Exercise aim -
This exercise calls for copying every line below that holds the word "Toggle".

Pixel coordinate grounding data -
---*---

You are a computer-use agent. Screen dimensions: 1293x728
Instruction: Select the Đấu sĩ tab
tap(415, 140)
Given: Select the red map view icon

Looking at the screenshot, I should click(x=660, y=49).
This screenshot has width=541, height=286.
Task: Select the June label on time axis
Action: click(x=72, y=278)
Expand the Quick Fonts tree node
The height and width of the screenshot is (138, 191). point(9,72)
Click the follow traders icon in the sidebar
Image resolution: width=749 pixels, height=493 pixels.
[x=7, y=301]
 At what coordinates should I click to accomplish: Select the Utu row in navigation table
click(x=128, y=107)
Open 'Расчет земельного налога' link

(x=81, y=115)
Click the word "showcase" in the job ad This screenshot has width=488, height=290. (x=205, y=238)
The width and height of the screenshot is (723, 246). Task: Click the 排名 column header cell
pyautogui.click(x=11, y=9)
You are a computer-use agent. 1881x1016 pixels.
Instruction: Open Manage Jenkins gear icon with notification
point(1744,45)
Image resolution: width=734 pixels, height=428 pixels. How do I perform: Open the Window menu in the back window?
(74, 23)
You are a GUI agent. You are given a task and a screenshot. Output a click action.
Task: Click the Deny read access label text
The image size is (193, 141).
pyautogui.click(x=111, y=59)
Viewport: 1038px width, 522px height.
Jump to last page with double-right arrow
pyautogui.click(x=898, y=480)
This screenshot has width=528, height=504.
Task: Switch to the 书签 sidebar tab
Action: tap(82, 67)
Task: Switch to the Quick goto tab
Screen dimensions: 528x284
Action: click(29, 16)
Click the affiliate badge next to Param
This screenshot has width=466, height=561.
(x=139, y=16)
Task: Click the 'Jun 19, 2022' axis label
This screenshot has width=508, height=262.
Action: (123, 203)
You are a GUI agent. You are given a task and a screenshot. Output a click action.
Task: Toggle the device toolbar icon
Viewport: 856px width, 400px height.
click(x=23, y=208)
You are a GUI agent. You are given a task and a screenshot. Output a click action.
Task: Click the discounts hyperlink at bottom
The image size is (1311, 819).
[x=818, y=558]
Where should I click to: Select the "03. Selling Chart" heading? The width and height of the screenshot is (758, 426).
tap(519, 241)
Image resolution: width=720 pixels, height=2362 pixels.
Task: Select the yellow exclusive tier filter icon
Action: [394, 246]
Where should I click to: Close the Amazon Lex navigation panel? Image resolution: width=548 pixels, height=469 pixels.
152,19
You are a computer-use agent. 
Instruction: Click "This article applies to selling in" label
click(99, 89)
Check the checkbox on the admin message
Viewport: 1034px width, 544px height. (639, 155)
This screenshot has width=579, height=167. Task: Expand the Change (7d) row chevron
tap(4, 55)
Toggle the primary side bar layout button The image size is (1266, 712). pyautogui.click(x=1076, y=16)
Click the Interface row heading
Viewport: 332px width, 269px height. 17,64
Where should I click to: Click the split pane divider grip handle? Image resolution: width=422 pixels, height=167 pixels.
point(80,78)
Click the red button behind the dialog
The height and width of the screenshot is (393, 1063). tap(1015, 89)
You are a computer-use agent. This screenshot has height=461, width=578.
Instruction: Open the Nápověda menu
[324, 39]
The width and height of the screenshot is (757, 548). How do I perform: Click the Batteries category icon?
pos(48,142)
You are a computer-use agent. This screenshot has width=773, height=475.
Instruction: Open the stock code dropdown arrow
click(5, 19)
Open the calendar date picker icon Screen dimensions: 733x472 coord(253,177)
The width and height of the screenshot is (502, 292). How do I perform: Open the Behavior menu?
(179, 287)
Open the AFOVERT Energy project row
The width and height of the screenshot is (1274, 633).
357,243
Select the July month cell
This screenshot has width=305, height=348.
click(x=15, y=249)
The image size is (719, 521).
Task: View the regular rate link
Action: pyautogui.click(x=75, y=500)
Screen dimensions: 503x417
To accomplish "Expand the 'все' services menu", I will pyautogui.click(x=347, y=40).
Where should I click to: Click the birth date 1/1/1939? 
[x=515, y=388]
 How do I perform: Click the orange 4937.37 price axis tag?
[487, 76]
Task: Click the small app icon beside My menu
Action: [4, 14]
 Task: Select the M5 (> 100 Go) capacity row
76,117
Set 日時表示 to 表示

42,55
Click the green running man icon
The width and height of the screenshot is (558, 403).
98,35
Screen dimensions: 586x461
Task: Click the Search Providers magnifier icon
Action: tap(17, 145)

---*---

Expected output -
Task: Toggle the device toolbar icon
Toggle the primary side bar layout button The image size is (1266, 712). pyautogui.click(x=1076, y=16)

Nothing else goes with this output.